翌朝、太陽が昇りかけた頃、渚は元気良く飛び起きる。
部屋を出ると、すでにグナルーシとイルはテーブルに着いてた。
「おはよう、おじいさん!イル!」
「ああ、おはよう、渚。」
「おはよう・・・。」
「なあに、なあに、イル、もしかして緊張してるの?駄目ねぇ!私を見習いなさいって!大丈夫だって!」
イルとグナルーシが幾分緊張気味のような感じであるのと反対に渚がごきげんである。
(そう!何といっても私の夢だもんね。悪いようになるわけないわ!)
「さあ、朝御飯、朝御飯!腹がへっては戦ができぬってね!」
食事はできあがっているようなのだが、テーブルに座ったままで一向に支度をしないような2人に代わり、渚はさっそく食事の支度を始めた。
「ほら、ほら!」
渚に追い立てられるように食事を済ませると、出発の準備をし始めた。
「じゃ、おじいさん、行ってきます!かる~くモンスター共を倒して、武具を手にいれてくるからね!」
「・・・・・・・・・気をつけてな。」
もしかすると帰らないかもしれない2人を見送るグナルーシは、呆れてしまうような明るさの渚に、彼女でよかったのだろうかという不安を感じずにはいられなかった。
が、今更後には引けない。
後は2人が無事に帰って来ることだけを祈るのみ。
道ならぬ山道を登り、小1時間後、渚とイルは切り立った崖の岩壁にある2メートル程の高さの、がっしりとした門の前に立っていた。

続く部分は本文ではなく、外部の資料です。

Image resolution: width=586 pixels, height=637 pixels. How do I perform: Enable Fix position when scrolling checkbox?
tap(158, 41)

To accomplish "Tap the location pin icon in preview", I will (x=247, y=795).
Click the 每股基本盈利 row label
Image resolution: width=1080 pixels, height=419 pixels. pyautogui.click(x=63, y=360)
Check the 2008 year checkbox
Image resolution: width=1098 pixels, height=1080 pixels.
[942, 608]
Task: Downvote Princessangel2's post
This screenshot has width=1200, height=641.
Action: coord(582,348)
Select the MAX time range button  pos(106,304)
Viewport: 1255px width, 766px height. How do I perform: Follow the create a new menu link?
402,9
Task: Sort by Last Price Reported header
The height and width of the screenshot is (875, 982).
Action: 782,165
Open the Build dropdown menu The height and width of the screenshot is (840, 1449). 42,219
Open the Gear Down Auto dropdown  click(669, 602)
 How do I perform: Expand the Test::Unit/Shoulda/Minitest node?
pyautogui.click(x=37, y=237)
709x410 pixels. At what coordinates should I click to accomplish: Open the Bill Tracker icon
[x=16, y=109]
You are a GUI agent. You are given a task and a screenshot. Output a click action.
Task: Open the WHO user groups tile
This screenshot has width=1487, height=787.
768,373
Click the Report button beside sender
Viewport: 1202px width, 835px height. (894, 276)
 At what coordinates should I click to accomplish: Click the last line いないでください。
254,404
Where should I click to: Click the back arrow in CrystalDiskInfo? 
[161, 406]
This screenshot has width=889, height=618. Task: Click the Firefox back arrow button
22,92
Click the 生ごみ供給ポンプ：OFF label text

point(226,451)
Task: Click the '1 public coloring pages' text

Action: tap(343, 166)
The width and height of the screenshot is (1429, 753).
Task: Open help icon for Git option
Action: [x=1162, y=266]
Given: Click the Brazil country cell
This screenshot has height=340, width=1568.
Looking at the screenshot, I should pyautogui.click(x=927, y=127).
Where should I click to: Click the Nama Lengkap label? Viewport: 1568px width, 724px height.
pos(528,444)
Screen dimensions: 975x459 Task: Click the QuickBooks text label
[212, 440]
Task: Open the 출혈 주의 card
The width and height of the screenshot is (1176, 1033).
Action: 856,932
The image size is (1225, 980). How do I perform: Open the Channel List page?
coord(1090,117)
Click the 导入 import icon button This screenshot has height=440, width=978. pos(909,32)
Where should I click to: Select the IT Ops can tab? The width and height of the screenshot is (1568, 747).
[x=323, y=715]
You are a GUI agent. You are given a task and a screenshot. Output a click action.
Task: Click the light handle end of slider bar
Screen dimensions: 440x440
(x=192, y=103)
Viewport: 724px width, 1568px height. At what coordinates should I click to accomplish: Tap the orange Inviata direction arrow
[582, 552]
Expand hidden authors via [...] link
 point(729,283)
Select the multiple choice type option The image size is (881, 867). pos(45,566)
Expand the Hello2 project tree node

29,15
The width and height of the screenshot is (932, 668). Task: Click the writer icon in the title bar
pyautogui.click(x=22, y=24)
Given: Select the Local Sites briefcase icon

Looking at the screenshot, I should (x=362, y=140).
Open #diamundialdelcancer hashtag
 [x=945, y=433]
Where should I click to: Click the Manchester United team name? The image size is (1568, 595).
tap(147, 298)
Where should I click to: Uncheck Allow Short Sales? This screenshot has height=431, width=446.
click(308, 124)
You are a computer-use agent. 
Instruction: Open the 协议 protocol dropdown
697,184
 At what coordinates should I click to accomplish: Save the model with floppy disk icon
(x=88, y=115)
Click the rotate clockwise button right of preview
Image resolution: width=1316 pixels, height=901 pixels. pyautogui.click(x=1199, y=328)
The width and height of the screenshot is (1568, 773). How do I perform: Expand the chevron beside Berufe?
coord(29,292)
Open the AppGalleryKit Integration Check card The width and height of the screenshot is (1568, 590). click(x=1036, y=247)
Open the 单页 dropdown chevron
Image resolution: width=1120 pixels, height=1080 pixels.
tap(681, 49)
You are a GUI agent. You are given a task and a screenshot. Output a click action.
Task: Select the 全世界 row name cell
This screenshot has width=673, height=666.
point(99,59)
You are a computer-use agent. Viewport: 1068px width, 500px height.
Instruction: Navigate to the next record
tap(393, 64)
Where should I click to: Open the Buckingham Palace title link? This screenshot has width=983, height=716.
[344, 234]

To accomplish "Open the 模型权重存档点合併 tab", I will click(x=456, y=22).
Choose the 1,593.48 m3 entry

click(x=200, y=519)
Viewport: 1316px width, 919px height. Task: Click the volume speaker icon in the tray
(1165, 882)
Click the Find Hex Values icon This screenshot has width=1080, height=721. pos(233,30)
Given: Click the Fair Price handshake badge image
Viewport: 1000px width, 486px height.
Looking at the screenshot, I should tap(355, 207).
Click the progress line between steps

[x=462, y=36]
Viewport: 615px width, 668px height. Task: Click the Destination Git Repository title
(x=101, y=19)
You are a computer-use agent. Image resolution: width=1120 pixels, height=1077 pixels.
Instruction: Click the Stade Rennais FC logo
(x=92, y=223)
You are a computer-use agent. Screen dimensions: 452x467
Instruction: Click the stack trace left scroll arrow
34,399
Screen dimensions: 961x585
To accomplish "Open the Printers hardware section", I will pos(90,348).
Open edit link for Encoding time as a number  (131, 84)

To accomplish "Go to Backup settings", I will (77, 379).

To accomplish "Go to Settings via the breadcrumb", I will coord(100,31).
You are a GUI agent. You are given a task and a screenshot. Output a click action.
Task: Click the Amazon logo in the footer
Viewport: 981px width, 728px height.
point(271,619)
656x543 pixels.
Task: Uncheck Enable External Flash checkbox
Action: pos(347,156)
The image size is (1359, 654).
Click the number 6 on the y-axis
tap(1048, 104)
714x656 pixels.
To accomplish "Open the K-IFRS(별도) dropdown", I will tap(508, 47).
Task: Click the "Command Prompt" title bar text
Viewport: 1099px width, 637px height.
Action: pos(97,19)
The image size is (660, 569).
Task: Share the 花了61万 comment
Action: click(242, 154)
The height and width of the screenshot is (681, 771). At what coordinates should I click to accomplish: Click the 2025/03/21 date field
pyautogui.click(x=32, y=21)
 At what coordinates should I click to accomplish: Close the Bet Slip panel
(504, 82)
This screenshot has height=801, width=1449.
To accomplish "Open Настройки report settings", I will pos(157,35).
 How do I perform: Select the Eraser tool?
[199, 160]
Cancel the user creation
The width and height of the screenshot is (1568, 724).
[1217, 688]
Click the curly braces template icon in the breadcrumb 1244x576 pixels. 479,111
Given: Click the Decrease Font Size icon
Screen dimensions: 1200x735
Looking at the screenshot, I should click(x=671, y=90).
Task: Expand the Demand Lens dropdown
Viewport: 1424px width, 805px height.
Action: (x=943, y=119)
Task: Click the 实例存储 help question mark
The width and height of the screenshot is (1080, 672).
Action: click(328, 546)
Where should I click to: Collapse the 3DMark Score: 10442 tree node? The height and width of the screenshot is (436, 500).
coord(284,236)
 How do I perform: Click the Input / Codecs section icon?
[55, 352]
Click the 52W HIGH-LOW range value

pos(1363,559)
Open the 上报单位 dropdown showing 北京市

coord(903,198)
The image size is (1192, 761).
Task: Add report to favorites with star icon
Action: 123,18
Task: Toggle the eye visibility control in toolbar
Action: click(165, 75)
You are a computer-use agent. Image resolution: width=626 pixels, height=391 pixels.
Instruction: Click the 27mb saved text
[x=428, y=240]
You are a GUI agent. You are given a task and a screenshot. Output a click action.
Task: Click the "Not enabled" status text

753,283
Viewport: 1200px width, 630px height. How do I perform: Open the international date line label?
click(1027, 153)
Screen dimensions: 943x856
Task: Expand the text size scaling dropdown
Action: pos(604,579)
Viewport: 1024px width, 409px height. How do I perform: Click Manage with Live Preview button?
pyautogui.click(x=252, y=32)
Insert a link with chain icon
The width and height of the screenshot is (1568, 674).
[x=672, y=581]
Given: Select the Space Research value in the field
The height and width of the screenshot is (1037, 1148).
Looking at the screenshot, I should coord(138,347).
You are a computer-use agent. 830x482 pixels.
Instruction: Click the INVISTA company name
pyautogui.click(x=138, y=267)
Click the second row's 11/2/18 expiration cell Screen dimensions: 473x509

門柱も扉も銅でできているらしく、緑青が一面にふいている。
蔦がびっしりと覆っており、相当長い間開けれられたことがない事が容易に判断できる。
「ふう・・・。」
溜息をつくとイルは袋から鍵を取り出し、門を開けにかかった。
-ガチャリ-
「開けるぞ。」
「う・・・うん。」
緊張した面もちのイルを見、そして、いよいよ冒険が始まるのだと、渚も自分顔が強張ってくるのを感じていた。
-ギ、ギギギギギィィィィ・・・・・-
きしみながら開く門は、一層2人の緊張感を増す。
門が開くと渚とイルの目の前には、真っ暗な洞窟が奥に延びていた。
しーんと静まり返った洞窟は、返って不気味さをも醸し出している。
「何にも見えないわ。」
「ちょっと待ってな。」
イルは、ごそごそ袋の中から拳大の透明なクリスタルを取り出した。
それはちょうど首にでもかけれるように紐がついている。
両手で包み込むようにそれを取ると、イルは精神を集中し始めた。
「暗き闇を払い、我等の道を照らしたまえ・・・・ライト!」
クリスタルの中心に小さな明かりが灯る。
そして、徐々に大きくなったそれは、2人を包み込む程の光を発するようになった。
イルはそれを自分の首にかけると先に進みだし、渚は慌ててイルの後を追う。
「綺麗ね、それ。魔法のアイテムってとこね。私には使えない?」
クリスタルをのぞき込むようにして聞く渚。
「どうだろ?渚にはまだ無理なんじゃないかな?もっともアイテムだから慣れればできるようになるとは思うけどな。」
「じゃ、ちょっとやらしてよ。」
「お前なぁ、遊んでんじゃないんだぞ。」
「いいじゃない、ケチ!減るもんじゃあるまいし!」
この非常時に!と半ば呆れ顔のイルにピクニック気分の渚は食い下がる。
「精神力が減るんだよ!そうしなきゃならない時は、いやでも渚に頼むからな。その時までとっときな!」
「はーい。」
本当は今試してみたくてしかたがない。が、イルの真剣な表情は渚に有無を言わさない雰囲気だ。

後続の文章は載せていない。